On September 19, 2002, the Registrant filed a petition under the U.S. Bankruptcy Code in the U.S. Bankruptcy Court for the Eastern District of New York. On November 4, 2005, the Bankruptcy Court approved an order authorizing a change in control and provided that the Company, subsequent to the bankruptcy proceeding, is free and clear of all liens, claims and other obligations.

Plan of Operation

We had no revenues during the three and nine months ended September 30, 2011 and 2010. Our operating expenses for the three and nine month-period ended September 30, 2011 were $16,780 and $60,236, respectively, and $11,780 and $37,340, respectively, for the three and nine month-period ended September 30, 2010. These operating expenses consisted of general and administrative expenses and interest expenses.

Our current activities are related to seeking new business opportunities, including seeking an acquisition or merger with an operating company. If our management seeks to acquire another business or pursue a new business opportunity, it would have substantial flexibility in identifying and selecting a prospective business. Registrant would not be obligated nor does management intend to seek pre-approval from our shareholders. Under the laws of the State of Delaware, the consent of holders of a majority of the issued and outstanding shares, acting without a shareholders meeting, can approve an acquisition.

The Registrant is entirely dependent on the judgment of its executive officer/director in connection with pursuing a new business opportunity or a selection process for a target operating company. In evaluating a prospective new business opportunity or an operating company, he would consider, among other factors, the following: (i) costs associated with effecting a transaction; (ii) equity interest in and opportunity to control the prospective candidate; (iii) growth potential of the target business; (iv) experience and skill of management and availability of additional personnel; (v) necessary capital requirements; (vi) the prospective candidate's competitive position; (vii) stage of development of the business opportunity; (viii) the market acceptance of the business, its products or services; (ix) the availability of audited financial statements of the potential business opportunity; and (x) the regulatory environment that may be applicable to any prospective business opportunity.

Information supplied
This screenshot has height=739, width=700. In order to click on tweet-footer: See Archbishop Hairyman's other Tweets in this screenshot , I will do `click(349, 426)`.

Tasks and exercises
**A.** In the plan of operation excerpt, what did the Registrant's operating expenses total for the nine-month period ended September 30, 2011?
**B.** Pick up the plan of operation excerpt after its final sentence and keep writing it.

Results by task
**A.** $60,236

**B.**
The foregoing criteria are not intended to be exhaustive and there may be other criteria that management may deem relevant. In connection with an evaluation of a prospective or potential business opportunity, management may be expected to conduct a due diligence review.

Liquidity and Capital Resources

We will use our limited personnel and financial resources in connection with seeking new business opportunities, including seeking an acquisition or merger with an operating company. It may be expected that entering into a new business opportunity or business combination will involve the issuance of a substantial number of restricted shares of common stock. If such additional restricted shares of common stock are issued, our shareholders will experience a dilution in their ownership interest in the Registrant. If a substantial number of restricted shares are issued in connection with a business combination, a change in control may be expected to occur.

In connection with our plan to seek new business opportunities and/or effecting a business combination, we may determine to seek to raise funds from the sale of restricted stock or debt securities.We have no agreements to issue any debt or equity securities and cannot predict whether equity or debt financing will become available at terms acceptable to us, if at all.

There are no limitations in our articles of incorporation on our ability to borrow funds or raise funds through the issuance of restricted common stock to effect a business combination. Our limited resources and lack of operating history may make it difficult to do borrow funds or raise capital. Our inability to borrow funds or raise funds through the issuance of restricted common stock required to effect or facilitate a business combination may have a material adverse effect on our financial condition and future prospects, including the ability to complete a business combination. To the extent that debt financing ultimately proves to be available, any borrowing will subject us to various risks traditionally associated with indebtedness, including the risks of interest rate fluctuations and insufficiency of cash flow to pay principal and interest, including debt of an acquired business.

ITEM 3. QUANTITATIVE AND QUALITATIVE DISCLOSURES ABOUT MARKET RISK Back to Table of Contents

We have not entered into, and do not expect to enter into, financial instruments for trading or hedging purposes.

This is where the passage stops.